Fragmento seleccionado
================================

Vértigo es la obra magna de Hitchcock. En los cincuenta, el maestro británico estaba en la cúspide de sus capacidades cinematográficas. En poco más de dos horas condensó todos los temas que jalonaban una extensa filmografía que en aquel momento se acercaba a los cincuenta títulos: las pasiones ocultas bajo la capa de urbanidad; los dobles juegos de identidad; las enfermedades mentales como síntomas de una sociedad disfuncional; la borrosa línea que separa el bien y el mal; la laxitud moral que presagia la posmodernidad; las zonas grises del comportamiento humano…
Pero si algo obsesionaba a Hitchcock era, precisamente, la obsesión en sí misma, ese afán por alguien o por algo que hace que una persona olvide cualquier atisbo de sentido común para deslizarse por una peligrosa espiral en la que solo importa la consecución de lo deseado. A ese vértigo hace referencia el título, más apropiado para la película que De entre los muertos, la novela de intriga del tándem Boileau-Narcejac en la que está basada.

================================

Datos del conjunto

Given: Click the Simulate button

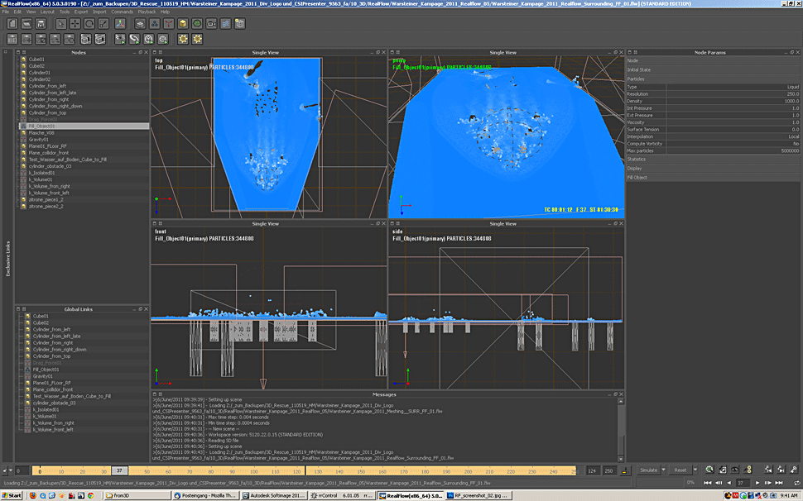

================================

Consigna A
Responda, según el texto sobre Vértigo, con una línea para cada punto:
(i) ¿En qué década estaba Hitchcock en la cúspide de sus capacidades cinematográficas?
(ii) ¿A cuántos títulos se acercaba entonces su filmografía?
(iii) ¿En qué novela se basa la película y quiénes la escribieron?
Consigna B
Prosiga el texto sobre Vértigo a partir de su última oración.

Respuesta A
(i) En los cincuenta.
(ii) A cerca de cincuenta títulos.
(iii) En De entre los muertos, novela de intriga del tándem Boileau-Narcejac.

Respuesta B
La profundidad con la que se abordan estos temas, unida a una exuberante puesta en escena, convierte a Vértigo no solo en el mejor trabajo de Hitchcock, sino en una de las películas más importantes de la historia del cine. En su momento tuvo una tibia acogida. Demasiado rompedora. Hoy, el consenso es absoluto en cuanto a su importancia. La película abrió nuevamente la puerta a la modernidad en el cine, cerrada después de la década de los veinte por la hegemonía del clasicismo de Hollywood. Tras su estela llegaron en los siguientes años Truffaut con Los cuatrocientos golpes, Al final de la escapada, de Godard, o La aventura, de Antonioni.


El filme arranca con el encargo que recibe un expolicía para vigilar a una mujer con síntomas de perturbación psíquica. A partir de ahí se desarrolla una trama circular porque circulares son las obsesiones. Vigilante y vigilada recorrerán una y otra vez los mismos lugares. Al principio, bajo el paradigma del misterio: el público desconoce qué sucede con esa extraña mujer. Después, en caída libre al suspense: se desveló el enigma, pero no para el protagonista. De ese desequilibrio entre lo que sabe la audiencia pero no el personaje surge la tensión y, en última instancia, el pesimismo que invade la cinta.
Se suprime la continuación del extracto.